At least 38 million people worldwide have been forced from their homes by violence or armed conflict, a new report on internally displaced persons has found. Of that number, 11 million were displaced in 2014 alone, spurred by ongoing violence in Syria, South Sudan and Iraq.
“These are the worst figures for forced displacement in a generation, signaling our complete failure to protect innocent civilians,” Jan Egeland, secretary general at the Norwegian Refugee Council, which publishes the yearly report, said in a statement.
Internally displaced persons, or IDPs, are migrants who do not meet the legal definition of refugees because they don’t cross an international border when fleeing violence or persecution. The report, which the NRC's Internal Displacement Monitoring Center has issued since 1998, focused on 60 countries and regions that have seen conflict and displacement in recent years.
Last year's shocking figure averages out to nearly 30,000 people forced from their homes every day by armed conflict or generalized violence.
The steady increase in IDPs over the past decade reflects "the changing nature of conflict worldwide," the report noted.
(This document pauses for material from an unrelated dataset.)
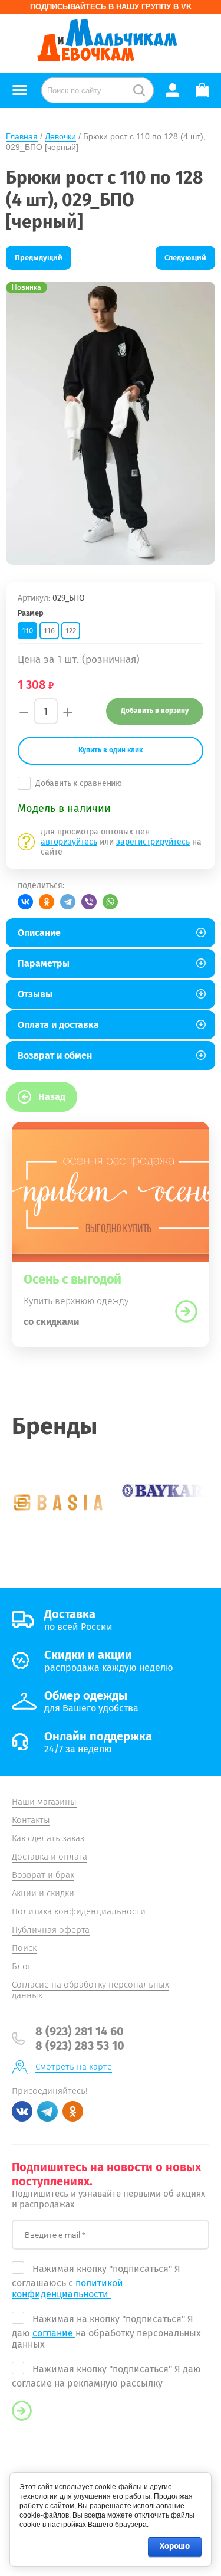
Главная (22, 136)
Regions with the largest number of displaced persons have faced threats including the Islamic State group -- also known as ISIS -- in the Middle East, Boko Haram in Nigeria, criminal groups in Latin America and separatists in Ukraine.
Iraqi civilians suffered the largest displacement in terms of sheer numbers, with 2.2 million leaving their homes last year. The ongoing war in Syria, now in its fifth year, forced an additional 1.1 million from their homes. Around 7.6 million Syrians -- 35 percent of the country's population -- are now internally displaced.
"Today’s armed conflicts put civilians in harm’s way as never before," the report said. "The current humanitarian system, however, is not well set up to offer them the support they need."
Internal conflict can have a "domino effect" on its neighbors, the report found. It highlighted the spread of unrest in the Middle East and central Africa that has forced many people to leave their homes. Thousands of people in northern Africa, fleeing poverty and war, have tried to cross the Mediterranean in rickety boats, hoping to find a better life in Europe. But the dangerous crossing has heavy human costs. More than 11,000 people had to be rescued during the first 17 days of April and at least 1,800 have died this year.
As the IDP population grows and disperses in a region, aid efforts grow less effective, the report noted. The current humanitarian system is ill-suited to deal with long-term displacement and efforts to repatriate and resettle displaced people are often overlooked, the authors concluded.
“38 million human beings are suffering -- often in horrendous conditions where they have no hope and no future," Egeland said. "Unless we challenge ourselves to change our approach, the shockwaves of these conflicts will continue to haunt us for decades to come."